▶ _Instructions for the task_:
Collect from the data below each line with "agent".

▶ _Given information_:
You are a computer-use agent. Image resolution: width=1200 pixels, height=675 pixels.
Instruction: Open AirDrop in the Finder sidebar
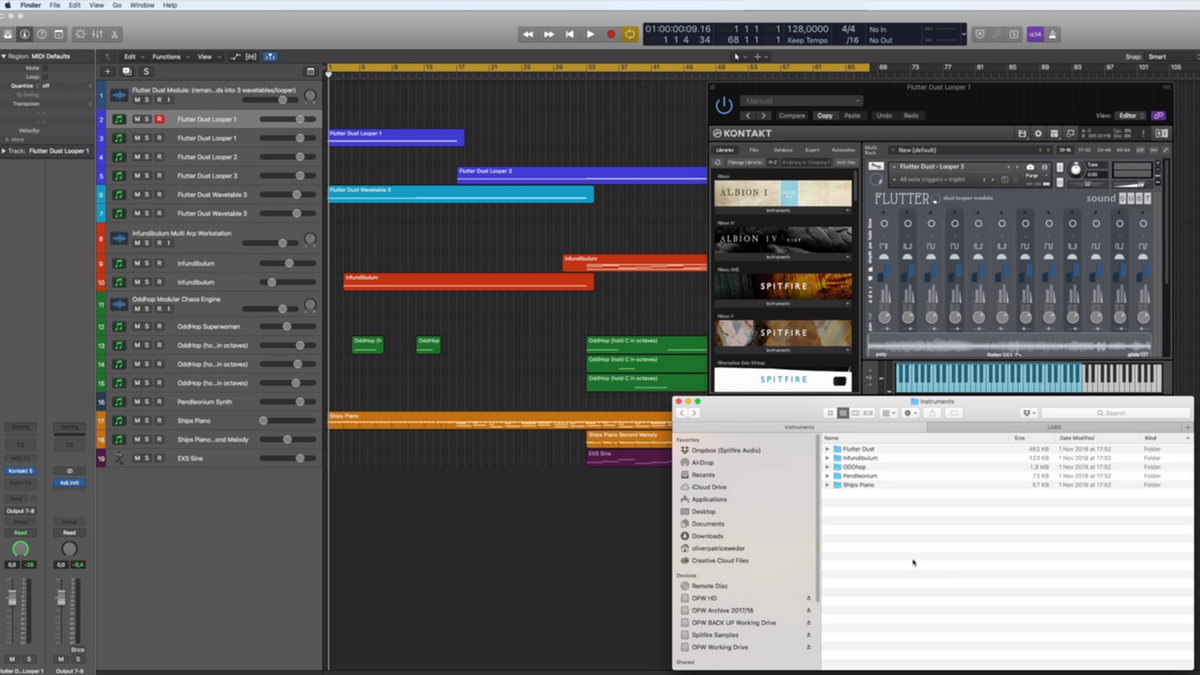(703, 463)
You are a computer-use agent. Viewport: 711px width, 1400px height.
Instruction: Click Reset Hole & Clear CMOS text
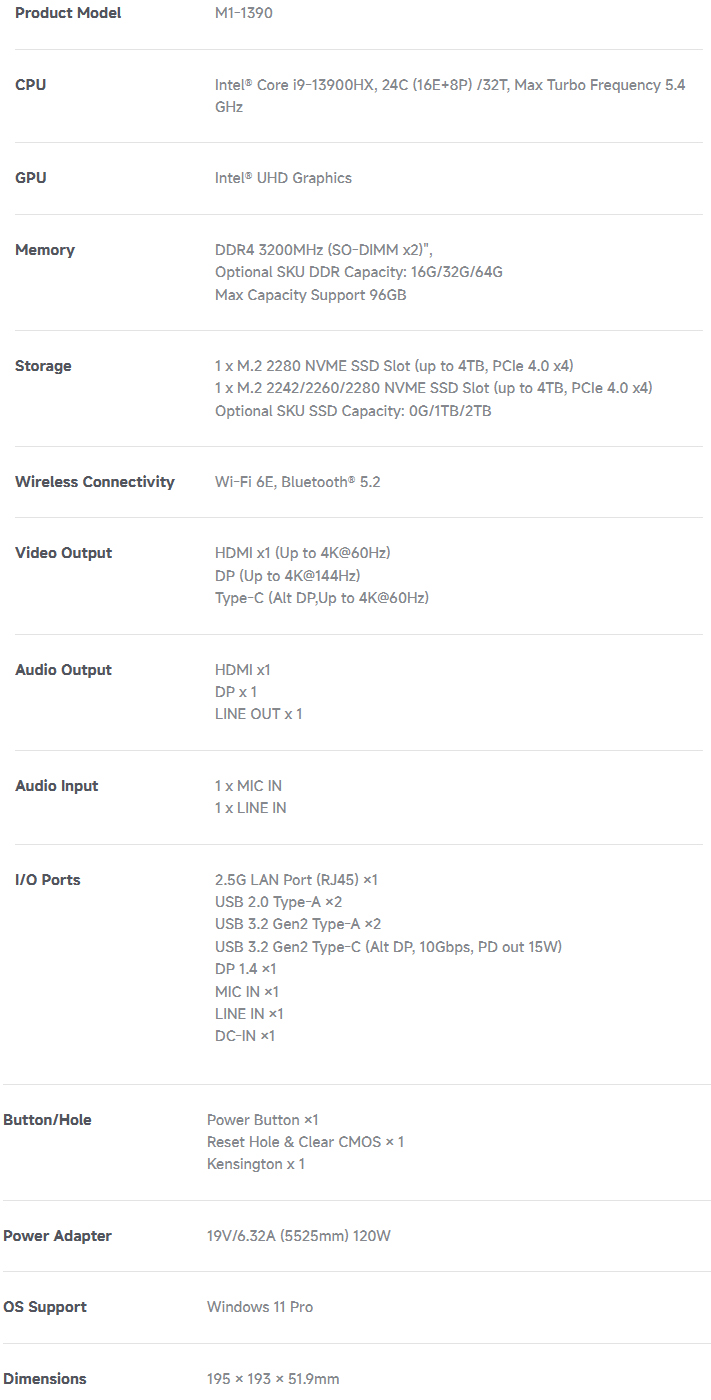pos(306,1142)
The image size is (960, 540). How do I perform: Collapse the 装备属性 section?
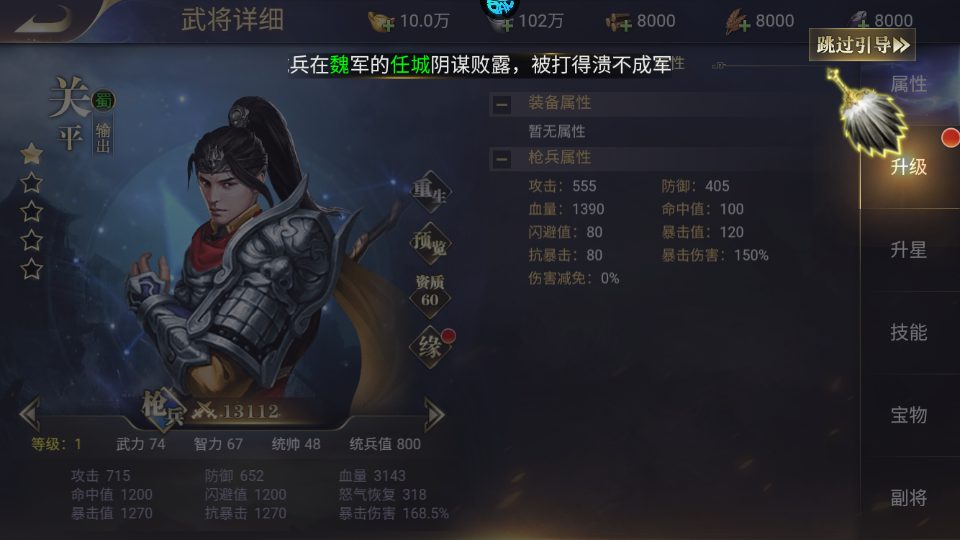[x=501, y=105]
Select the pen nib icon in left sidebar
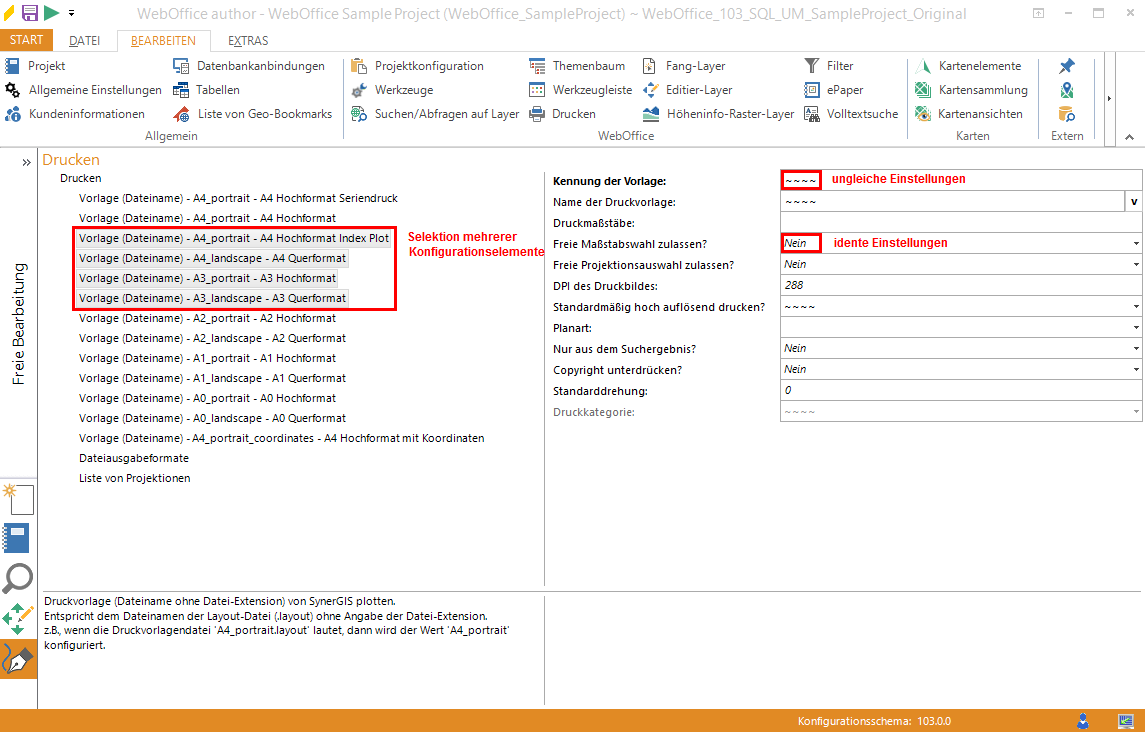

▶ _Task result_:
You are a computer-use agent. Image resolution: width=1200 pixels, height=675 pixels.
You are a computer-use agent. Viewport: 711px width, 1400px height.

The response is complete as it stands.